It's not just Wal-Mart (NYSE:WMT) that understands the consumer's changing preference for convenience by opening small format stores to meet their grab-and-go needs. Target (NYSE:TGT) is opening its first TargetExpress store in Minneapolis this weekend that at 20,000 square feet will be just 15% of the size of the typical store customers are familiar with.
Like its retail rival, Target will be using the mini-store format to experiment with and gain insights into shopper habits, but will also build on its previous tests with the smaller sized CityTarget, a urban-oriented shopping experience that was about two-thirds the size of the typical Target store. So the latest size reduction marks a big leap downwards, though like its larger brethren, will still carry a large assortment of goods.
Convenience stores have become the go-to one-stop shop for consumers on the move. With a wide array of groceries; fresh, prepared foods; and even gas -- check out a Wawa, Sheetz, or Speedway chain -- the c-store format is in a growth phase at the moment, with multibillion deals being struck to expand their proliferation. Two months ago Marathon Petroleum paid $2.8 billion to buy the retail operations of Hess, which followed Energy Transfer Partners paying roughly $1.8 billion for 630 Stripes c-stores from Susser Holdings that it will add to its 4,900 or so Sunoco retail outlets it picked up two years ago.
Consumers have chosen the c-store as among their preferred shopping destinations because, for one, they're convenient, usually located near to home or on the way to work, allowing shoppers an easy means of stopping in, picking up, and going. But c-stores are also expanding the quality of their offerings such that the market researchers at Technomic say 34% of consumers say they would have visited a restaurant had they not purchased a prepared food from a c-store on their most recent visit.
Which is why the growth of the small format store is seen as critical to Wal-Mart's future. While it still plans on opening a number of its supercenters this year, the real focus of its expansion plans in 2014 will be on its mini stores where it intends to open as many as 300 during the coming fiscal year. That's double the number originally planned and will add as much as 23 million square feet of space across all its formats.

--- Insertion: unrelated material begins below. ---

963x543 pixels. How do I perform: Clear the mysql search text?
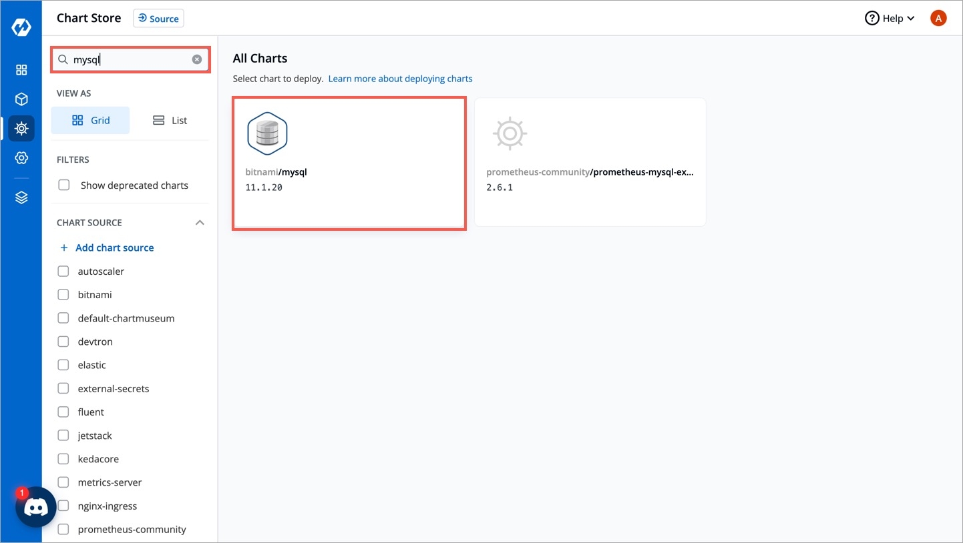pos(197,59)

The risk for Target, however, just as for Wal-Mart and other retailers experimenting with the smaller square footage store, is having enough product on hand and a diverse enough universe of brands to satisfy consumers accustomed to the array of goods available at their big box brethren.
Despite their growing numbers, you can't apply the same broad brush to the c-stores themselves. They're offering one thing only -- convenience -- and shoppers know they do it well. Wal-Mart and Target, on the other hand, are trying to offer the best of both retail worlds, straddling the fence between convenience and selection, and their efforts may satisfy neither. Consumers might be tired of the long lines, difficulty in navigating the bigger stores, and the time needed to shop there, but brand loyalty is still a powerful motivator and the necessity of triaging those they carry may turn off some shoppers to these slimmed down big boxes if their preferred brands are not stocked.
Target needs this experiment to successfully attract customers as it continues to grapple with its data breach debacle and a bumpy rollout of its stores in Canada. TargetExpress will allow the retailer to get closer to its customers, or get nearer to more of them, by enabling it to open more urban stores. That can only help put Target in the express checkout lane for recovery.